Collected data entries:
┄┄┄┄┄┄
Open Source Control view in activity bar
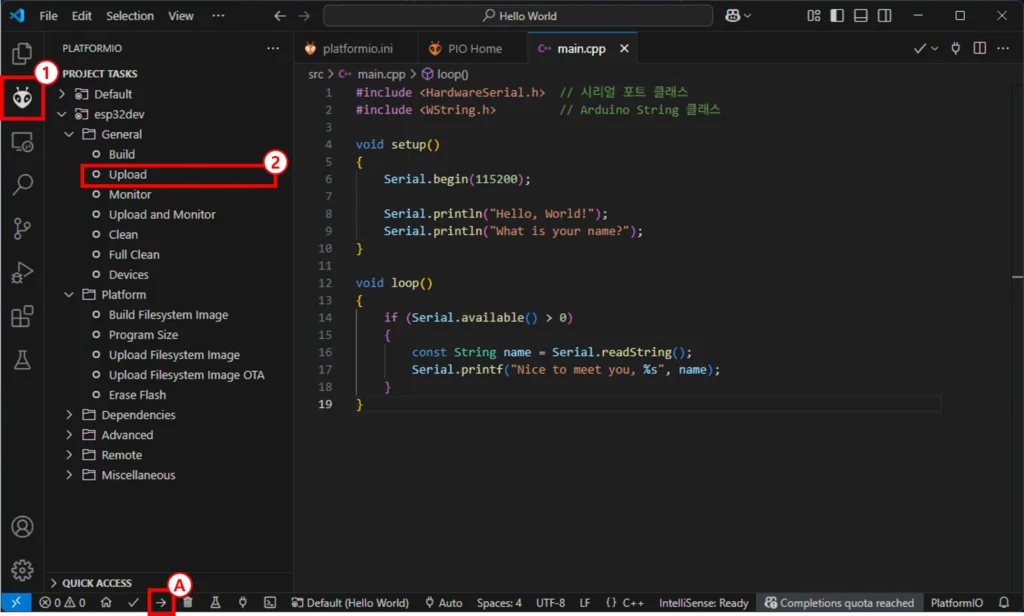 point(22,228)
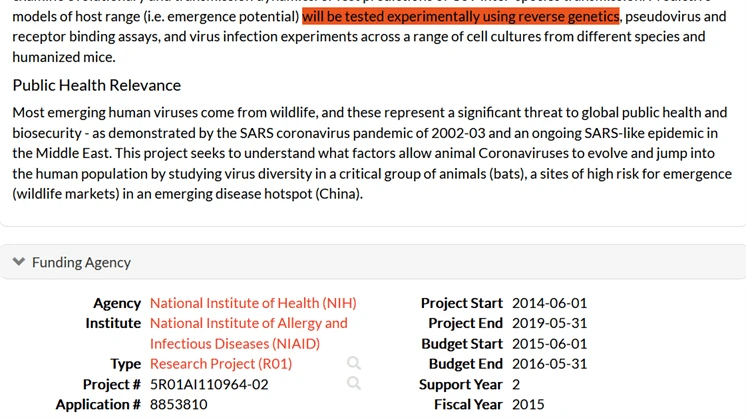746x418 pixels.
Task: Click the Support Year value
Action: (517, 384)
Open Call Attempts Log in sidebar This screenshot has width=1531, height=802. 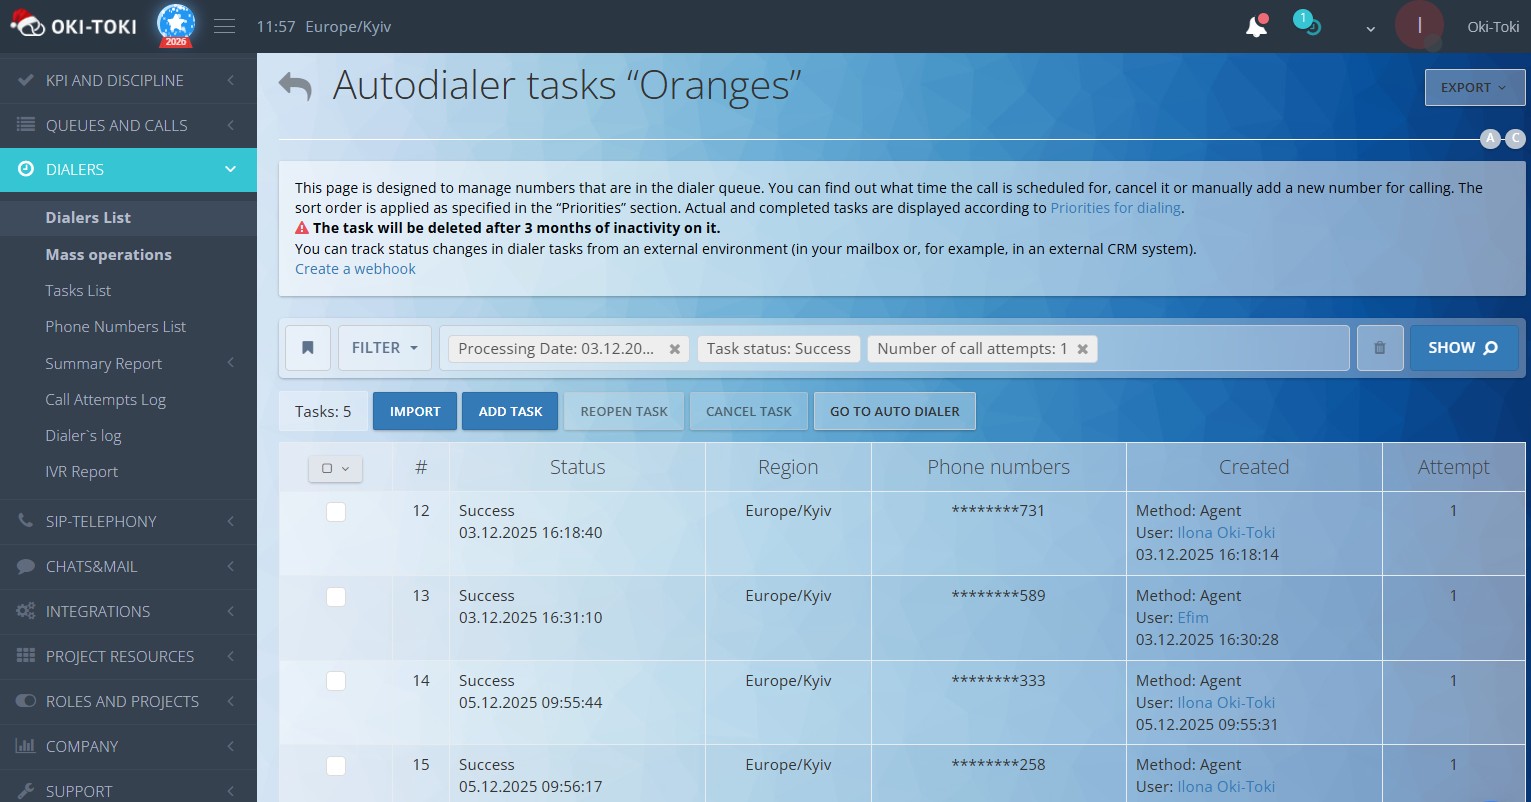point(105,400)
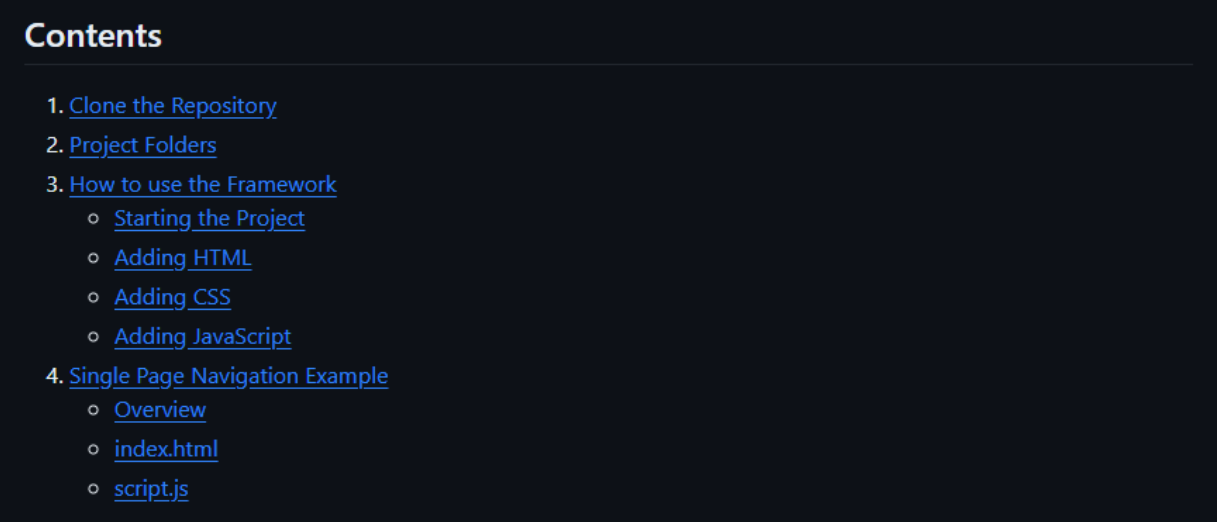
Task: Click list number 2 before Project Folders
Action: (55, 145)
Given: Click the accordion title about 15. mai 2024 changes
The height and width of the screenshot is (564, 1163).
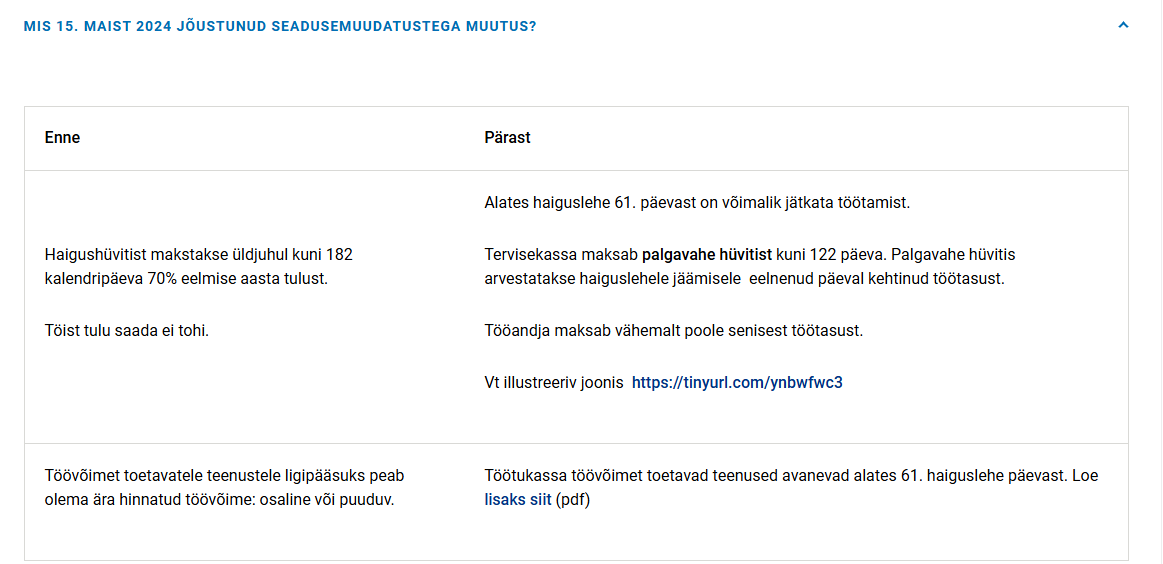Looking at the screenshot, I should point(280,26).
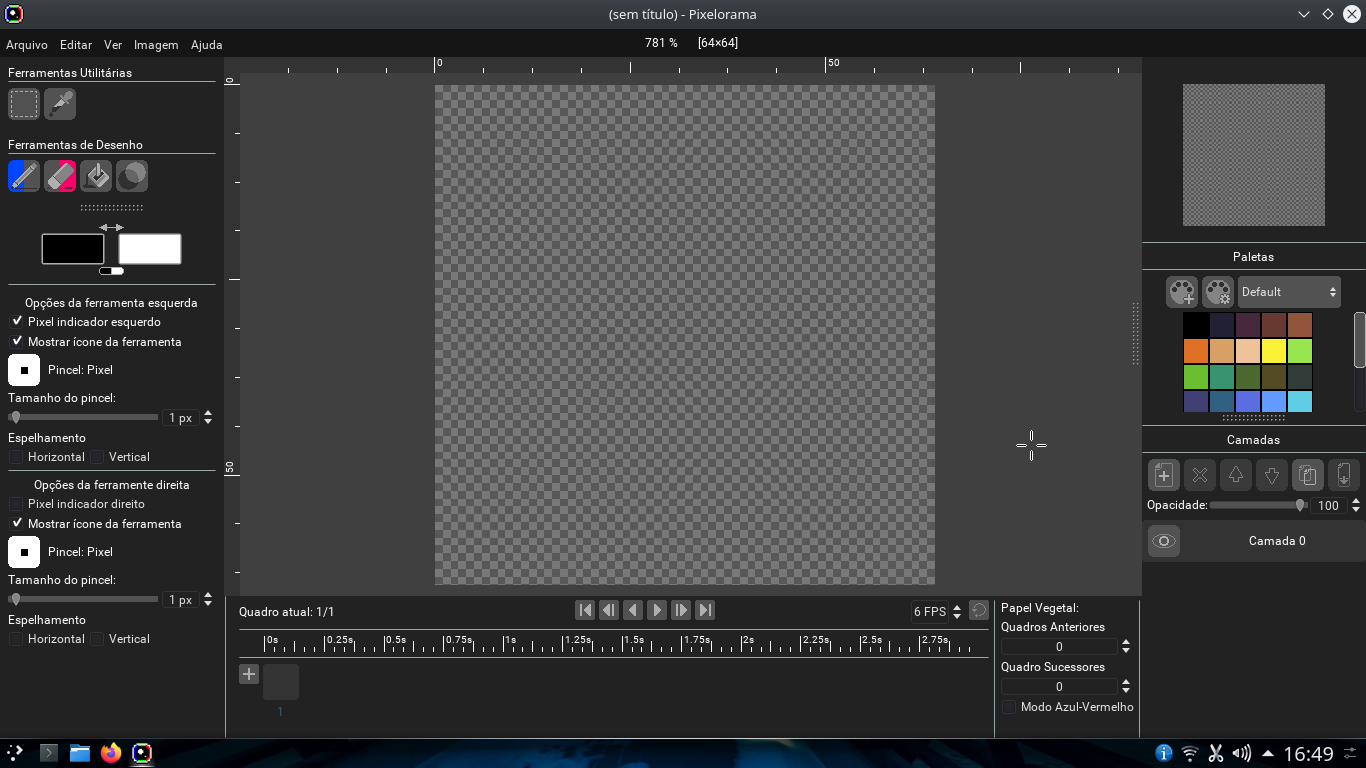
┄┄┄┄┄┄
PROBLEM DESCRIPTION:
Take the line that contains "Given: Click the" and every line after it down to the last line of the entries above, and output them exactly, with nothing else and no pictures.

SOLUTION FOR THIS PROBLEM:
Given: Click the accordion title about 15. mai 2024 changes
The height and width of the screenshot is (564, 1163).
Looking at the screenshot, I should point(280,26).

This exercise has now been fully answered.